[Stored items from a collection]

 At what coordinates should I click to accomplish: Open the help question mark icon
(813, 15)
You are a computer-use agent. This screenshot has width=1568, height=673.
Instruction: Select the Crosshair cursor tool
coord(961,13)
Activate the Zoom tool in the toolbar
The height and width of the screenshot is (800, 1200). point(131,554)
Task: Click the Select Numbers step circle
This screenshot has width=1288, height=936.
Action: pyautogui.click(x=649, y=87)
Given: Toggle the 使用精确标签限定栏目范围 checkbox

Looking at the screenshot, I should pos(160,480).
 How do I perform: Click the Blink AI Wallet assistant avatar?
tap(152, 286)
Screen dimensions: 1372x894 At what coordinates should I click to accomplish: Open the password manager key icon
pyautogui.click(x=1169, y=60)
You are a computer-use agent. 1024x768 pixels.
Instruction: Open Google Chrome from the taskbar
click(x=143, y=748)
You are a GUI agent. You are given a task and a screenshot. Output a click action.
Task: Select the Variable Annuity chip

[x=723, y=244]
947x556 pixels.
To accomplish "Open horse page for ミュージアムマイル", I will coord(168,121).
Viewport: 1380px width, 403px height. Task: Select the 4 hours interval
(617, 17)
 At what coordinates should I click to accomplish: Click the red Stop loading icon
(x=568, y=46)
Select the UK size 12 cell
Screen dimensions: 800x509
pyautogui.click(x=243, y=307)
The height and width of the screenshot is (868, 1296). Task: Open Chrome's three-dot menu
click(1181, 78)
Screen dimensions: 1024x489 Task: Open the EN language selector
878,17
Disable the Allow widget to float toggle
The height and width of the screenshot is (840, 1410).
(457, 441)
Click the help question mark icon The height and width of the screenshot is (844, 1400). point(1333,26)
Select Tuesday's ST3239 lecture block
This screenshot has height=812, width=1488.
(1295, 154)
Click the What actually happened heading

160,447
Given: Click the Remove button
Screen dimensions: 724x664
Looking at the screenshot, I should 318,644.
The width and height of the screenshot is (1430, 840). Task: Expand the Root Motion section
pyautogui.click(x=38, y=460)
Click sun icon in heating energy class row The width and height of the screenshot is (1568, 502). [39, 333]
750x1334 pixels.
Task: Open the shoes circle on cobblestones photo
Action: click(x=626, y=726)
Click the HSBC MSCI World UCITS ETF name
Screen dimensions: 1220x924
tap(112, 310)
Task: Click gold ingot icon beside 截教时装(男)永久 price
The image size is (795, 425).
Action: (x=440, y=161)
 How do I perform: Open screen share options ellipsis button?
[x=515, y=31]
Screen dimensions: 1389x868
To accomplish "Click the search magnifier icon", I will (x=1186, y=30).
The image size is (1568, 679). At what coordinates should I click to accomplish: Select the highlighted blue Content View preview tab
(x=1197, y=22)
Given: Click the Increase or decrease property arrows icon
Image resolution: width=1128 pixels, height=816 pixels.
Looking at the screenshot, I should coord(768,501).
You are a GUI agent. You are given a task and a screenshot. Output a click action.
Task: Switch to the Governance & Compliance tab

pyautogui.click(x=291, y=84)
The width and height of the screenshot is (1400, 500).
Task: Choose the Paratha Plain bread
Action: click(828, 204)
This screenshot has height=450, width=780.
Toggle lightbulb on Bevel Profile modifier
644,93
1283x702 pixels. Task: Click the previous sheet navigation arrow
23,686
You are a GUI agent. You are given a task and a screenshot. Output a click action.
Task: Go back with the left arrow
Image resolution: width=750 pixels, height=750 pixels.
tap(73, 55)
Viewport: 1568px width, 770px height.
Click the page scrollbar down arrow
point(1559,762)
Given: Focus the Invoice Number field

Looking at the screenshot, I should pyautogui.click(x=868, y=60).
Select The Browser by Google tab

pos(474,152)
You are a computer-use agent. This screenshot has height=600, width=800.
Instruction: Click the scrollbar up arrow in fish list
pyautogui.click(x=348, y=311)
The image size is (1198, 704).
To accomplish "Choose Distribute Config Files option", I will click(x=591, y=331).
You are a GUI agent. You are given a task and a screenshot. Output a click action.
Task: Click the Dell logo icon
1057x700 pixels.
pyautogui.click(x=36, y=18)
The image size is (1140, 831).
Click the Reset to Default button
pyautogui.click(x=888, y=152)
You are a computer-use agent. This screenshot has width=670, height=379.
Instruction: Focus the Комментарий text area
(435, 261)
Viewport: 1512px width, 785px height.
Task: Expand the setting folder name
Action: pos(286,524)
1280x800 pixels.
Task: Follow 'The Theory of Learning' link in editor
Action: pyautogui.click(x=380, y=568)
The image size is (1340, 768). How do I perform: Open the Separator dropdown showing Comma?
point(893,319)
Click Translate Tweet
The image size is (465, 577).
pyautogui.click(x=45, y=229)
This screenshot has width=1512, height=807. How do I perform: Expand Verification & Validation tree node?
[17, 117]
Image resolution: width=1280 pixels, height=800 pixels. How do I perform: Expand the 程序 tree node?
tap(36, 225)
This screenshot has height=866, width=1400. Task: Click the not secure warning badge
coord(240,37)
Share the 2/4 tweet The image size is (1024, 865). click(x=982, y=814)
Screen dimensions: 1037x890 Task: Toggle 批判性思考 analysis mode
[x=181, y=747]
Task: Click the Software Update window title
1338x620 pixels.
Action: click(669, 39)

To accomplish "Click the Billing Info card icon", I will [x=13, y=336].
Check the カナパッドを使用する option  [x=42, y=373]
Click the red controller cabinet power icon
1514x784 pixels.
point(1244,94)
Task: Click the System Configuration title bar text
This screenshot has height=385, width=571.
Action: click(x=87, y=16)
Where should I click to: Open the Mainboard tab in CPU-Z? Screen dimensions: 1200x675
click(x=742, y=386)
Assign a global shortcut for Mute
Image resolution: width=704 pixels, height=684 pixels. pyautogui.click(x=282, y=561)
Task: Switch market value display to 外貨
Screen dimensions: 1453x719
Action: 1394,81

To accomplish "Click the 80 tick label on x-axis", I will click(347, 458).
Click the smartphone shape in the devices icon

» **Problem statement**
The data should be printed again exactly, line for line.

» **Result**
 At what coordinates should I click to accomplish: Open the help question mark icon
(813, 15)
You are a computer-use agent. This screenshot has width=1568, height=673.
Instruction: Select the Crosshair cursor tool
coord(961,13)
Activate the Zoom tool in the toolbar
The height and width of the screenshot is (800, 1200). point(131,554)
Task: Click the Select Numbers step circle
This screenshot has width=1288, height=936.
Action: pyautogui.click(x=649, y=87)
Given: Toggle the 使用精确标签限定栏目范围 checkbox

Looking at the screenshot, I should pos(160,480).
 How do I perform: Click the Blink AI Wallet assistant avatar?
tap(152, 286)
Screen dimensions: 1372x894 At what coordinates should I click to accomplish: Open the password manager key icon
pyautogui.click(x=1169, y=60)
You are a computer-use agent. 1024x768 pixels.
Instruction: Open Google Chrome from the taskbar
click(x=143, y=748)
You are a GUI agent. You are given a task and a screenshot. Output a click action.
Task: Select the Variable Annuity chip

[x=723, y=244]
947x556 pixels.
To accomplish "Open horse page for ミュージアムマイル", I will coord(168,121).
Viewport: 1380px width, 403px height. Task: Select the 4 hours interval
(617, 17)
 At what coordinates should I click to accomplish: Click the red Stop loading icon
(x=568, y=46)
Select the UK size 12 cell
Screen dimensions: 800x509
pyautogui.click(x=243, y=307)
The height and width of the screenshot is (868, 1296). Task: Open Chrome's three-dot menu
click(1181, 78)
Screen dimensions: 1024x489 Task: Open the EN language selector
878,17
Disable the Allow widget to float toggle
The height and width of the screenshot is (840, 1410).
(457, 441)
Click the help question mark icon The height and width of the screenshot is (844, 1400). point(1333,26)
Select Tuesday's ST3239 lecture block
This screenshot has height=812, width=1488.
(1295, 154)
Click the What actually happened heading

160,447
Given: Click the Remove button
Screen dimensions: 724x664
Looking at the screenshot, I should 318,644.
The width and height of the screenshot is (1430, 840). Task: Expand the Root Motion section
pyautogui.click(x=38, y=460)
Click sun icon in heating energy class row The width and height of the screenshot is (1568, 502). [39, 333]
750x1334 pixels.
Task: Open the shoes circle on cobblestones photo
Action: click(x=626, y=726)
Click the HSBC MSCI World UCITS ETF name
Screen dimensions: 1220x924
tap(112, 310)
Task: Click gold ingot icon beside 截教时装(男)永久 price
The image size is (795, 425).
Action: (x=440, y=161)
 How do I perform: Open screen share options ellipsis button?
[x=515, y=31]
Screen dimensions: 1389x868
To accomplish "Click the search magnifier icon", I will (x=1186, y=30).
The image size is (1568, 679). At what coordinates should I click to accomplish: Select the highlighted blue Content View preview tab
(x=1197, y=22)
Given: Click the Increase or decrease property arrows icon
Image resolution: width=1128 pixels, height=816 pixels.
Looking at the screenshot, I should coord(768,501).
You are a GUI agent. You are given a task and a screenshot. Output a click action.
Task: Switch to the Governance & Compliance tab

pyautogui.click(x=291, y=84)
The width and height of the screenshot is (1400, 500).
Task: Choose the Paratha Plain bread
Action: click(828, 204)
This screenshot has height=450, width=780.
Toggle lightbulb on Bevel Profile modifier
644,93
1283x702 pixels. Task: Click the previous sheet navigation arrow
23,686
You are a GUI agent. You are given a task and a screenshot. Output a click action.
Task: Go back with the left arrow
Image resolution: width=750 pixels, height=750 pixels.
tap(73, 55)
Viewport: 1568px width, 770px height.
Click the page scrollbar down arrow
point(1559,762)
Given: Focus the Invoice Number field

Looking at the screenshot, I should pyautogui.click(x=868, y=60).
Select The Browser by Google tab

pos(474,152)
You are a computer-use agent. This screenshot has height=600, width=800.
Instruction: Click the scrollbar up arrow in fish list
pyautogui.click(x=348, y=311)
The image size is (1198, 704).
To accomplish "Choose Distribute Config Files option", I will click(x=591, y=331).
You are a GUI agent. You are given a task and a screenshot. Output a click action.
Task: Click the Dell logo icon
1057x700 pixels.
pyautogui.click(x=36, y=18)
The image size is (1140, 831).
Click the Reset to Default button
pyautogui.click(x=888, y=152)
You are a computer-use agent. This screenshot has width=670, height=379.
Instruction: Focus the Комментарий text area
(435, 261)
Viewport: 1512px width, 785px height.
Task: Expand the setting folder name
Action: pos(286,524)
1280x800 pixels.
Task: Follow 'The Theory of Learning' link in editor
Action: pyautogui.click(x=380, y=568)
The image size is (1340, 768). How do I perform: Open the Separator dropdown showing Comma?
point(893,319)
Click Translate Tweet
The image size is (465, 577).
pyautogui.click(x=45, y=229)
This screenshot has width=1512, height=807. How do I perform: Expand Verification & Validation tree node?
[17, 117]
Image resolution: width=1280 pixels, height=800 pixels. How do I perform: Expand the 程序 tree node?
tap(36, 225)
This screenshot has height=866, width=1400. Task: Click the not secure warning badge
coord(240,37)
Share the 2/4 tweet The image size is (1024, 865). click(x=982, y=814)
Screen dimensions: 1037x890 Task: Toggle 批判性思考 analysis mode
[x=181, y=747]
Task: Click the Software Update window title
1338x620 pixels.
Action: click(669, 39)

To accomplish "Click the Billing Info card icon", I will [x=13, y=336].
Check the カナパッドを使用する option  [x=42, y=373]
Click the red controller cabinet power icon
1514x784 pixels.
point(1244,94)
Task: Click the System Configuration title bar text
This screenshot has height=385, width=571.
Action: click(x=87, y=16)
Where should I click to: Open the Mainboard tab in CPU-Z? Screen dimensions: 1200x675
click(x=742, y=386)
Assign a global shortcut for Mute
Image resolution: width=704 pixels, height=684 pixels. pyautogui.click(x=282, y=561)
Task: Switch market value display to 外貨
Screen dimensions: 1453x719
Action: 1394,81

To accomplish "Click the 80 tick label on x-axis", I will click(347, 458).
Click the smartphone shape in the devices icon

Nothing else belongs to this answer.